The second type of breath test is the "evidentiary" variety, which as its name implies, is used as prime evidence against you in court (while the PAS is primarily a tool to "preliminarily" determine if you are legally drunk and need to be arrested.)

This second breath test can be taken in place of a blood test, generally according to your own preference, at the police station. Some might suppose that they can refuse the second breath test since they already took the first one (the opposite is true, however, unless you take the blood test instead.)

In the case of suspected drugged driving, you must take the blood test since a breath test will not register the results. And, if you have a medical condition that prevents you from blowing hard enough into the breathalyzer, you will have to take the blood test.
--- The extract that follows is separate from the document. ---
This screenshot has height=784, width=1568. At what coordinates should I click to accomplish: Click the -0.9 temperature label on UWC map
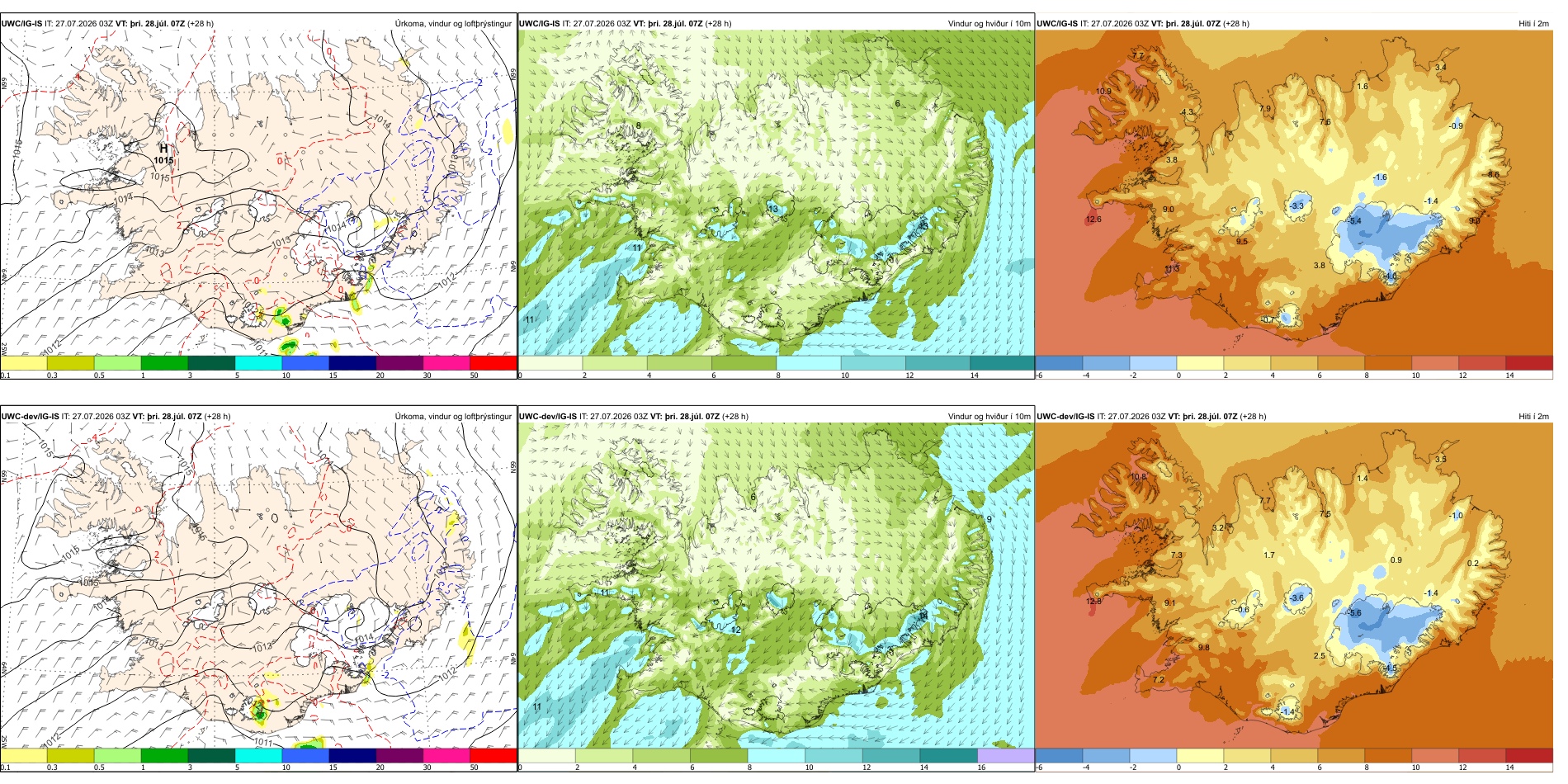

Simply refusing to take a chemical test post-arrest, however, will get you sentencing enhancements upon DUI conviction of a one-year license suspension without a restricted license and a mandatory minimum of 48 hours (extra) in county jail.

Should I Opt for Blood or Breath Test?

When given the choice, which is better — blood test or breath test? The answer is not iron-clad, but the two main factors to consider are as follows:

  • Breath tests are less reliable and less precise. This could get you a higher or lower BAC initially, but it also means it is easier to challenge a breath test result in court.
  • Breath samples cannot be saved for later re-testing, like in the blood test. This can be an advantage for the blood test, but there is no guarantee if a later independent re-test will change the result of not.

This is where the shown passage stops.